▸ Exercise set:
1. Retype the map-drawing guide word for word, from "Draw plenty of" to "who view it.".
2. Answer these questions from the map-drawing guide below:
(a) On what should the legend be designed?
(b) Where should rivers run from and to?
(c) What kind of line should be used for roads?

▸ Document extract:
···

Create a scale for your map; this will help in plotting out points of interest. You must also decide on the amount of space you need for your story to unfold. If your characters travel on foot for two days from a town to the desert, the journey must be the appropriate distance. Also design a compass rose. Design the legend on a separate sheet of paper and add it in an available area once your map is complete.


Draw plenty of mountains, desert, swamps, forests and other desired terrain. Use textures to show these landscapes; a forest can be shown by drawing treetops with trunks around the edges; rivers generally are a solid line and desert can be shown with sparse grasses and cactus. Rivers should run from mountain lakes out to the sea. Any textures you create should also be part of your legend, making your map more clear to those who view it.


Consider your cities and draw them on the map in the desired locations and terrain. Also include castles, dungeons, port cities, ruins and small towns to give your map a realistic feeling. Insert roads in appropriate places, using a dotted or dashed line instead of a solid one so your readers can tell the difference between rivers and roads. Write in your city names as well; if you have not chosen a name for a certain area, be sure to leave an open space to fill that in later. When designing a town map, consider what the inhabitants of the town will need. If there isn't a nearby river, draw a well. If scholars live here, design a library. Other buildings could include a store, blacksmith, church, inn and tavern.


If you wish, designate the famous homelands of various creatures--elves may have a domain in the forest, for example, or dwarves may live under a large mountain. If there is a famous dragon or other monster, you may want to plot his home as well.

···

▸ Provided material:
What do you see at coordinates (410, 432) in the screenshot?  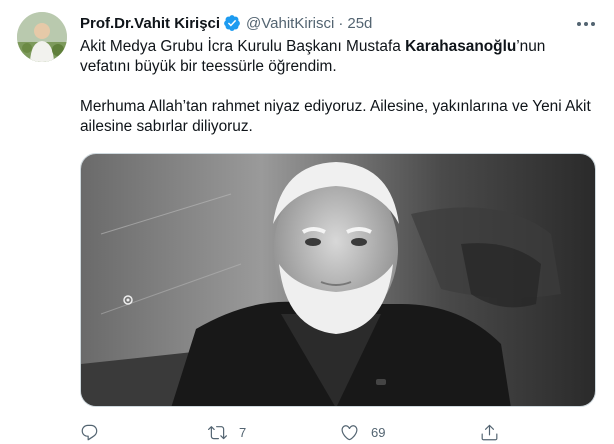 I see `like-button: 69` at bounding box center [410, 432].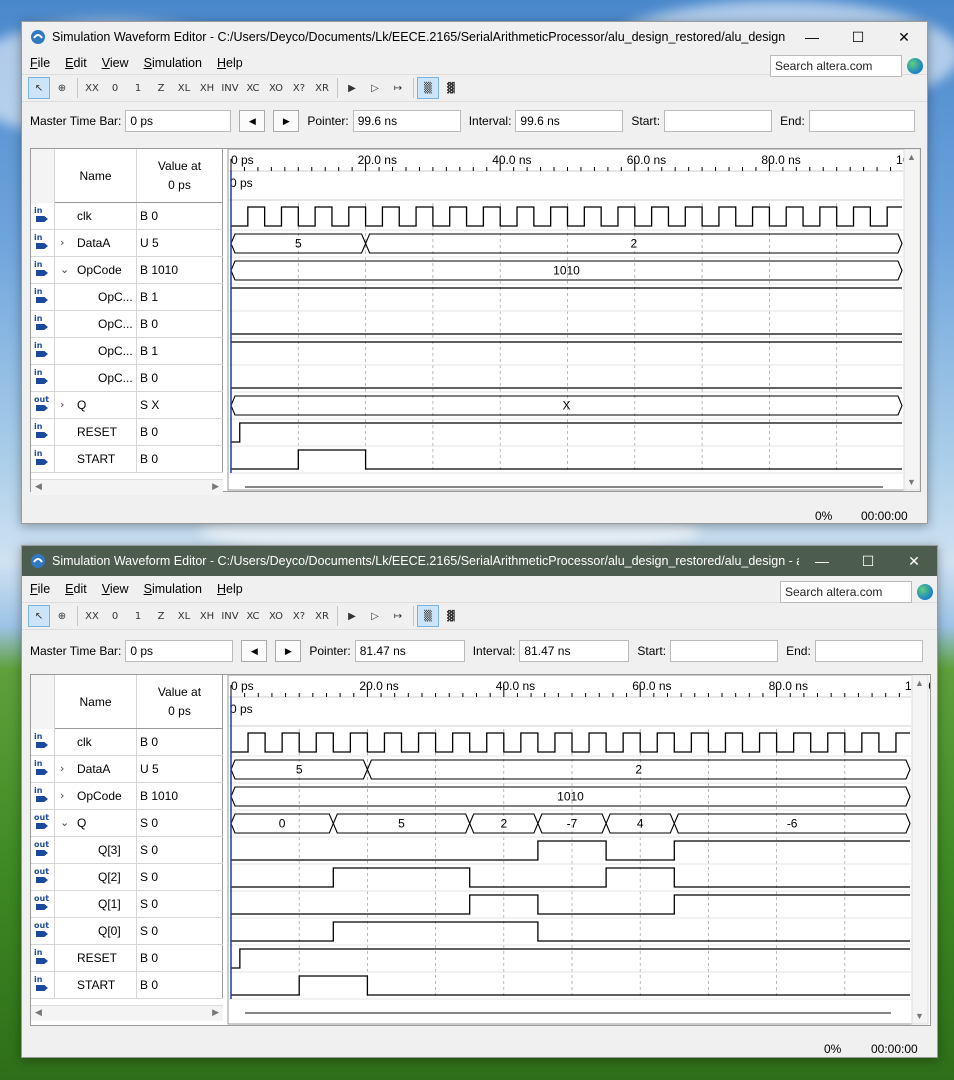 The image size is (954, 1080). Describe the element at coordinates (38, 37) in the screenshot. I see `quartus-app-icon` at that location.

···

▸ Task-by-task results:
1.
Draw plenty of mountains, desert, swamps, forests and other desired terrain. Use textures to show these landscapes; a forest can be shown by drawing treetops with trunks around the edges; rivers generally are a solid line and desert can be shown with sparse grasses and cactus. Rivers should run from mountain lakes out to the sea. Any textures you create should also be part of your legend, making your map more clear to those who view it.

2.
(a) On a separate sheet of paper.
(b) From mountain lakes out to the sea.
(c) A dotted or dashed line.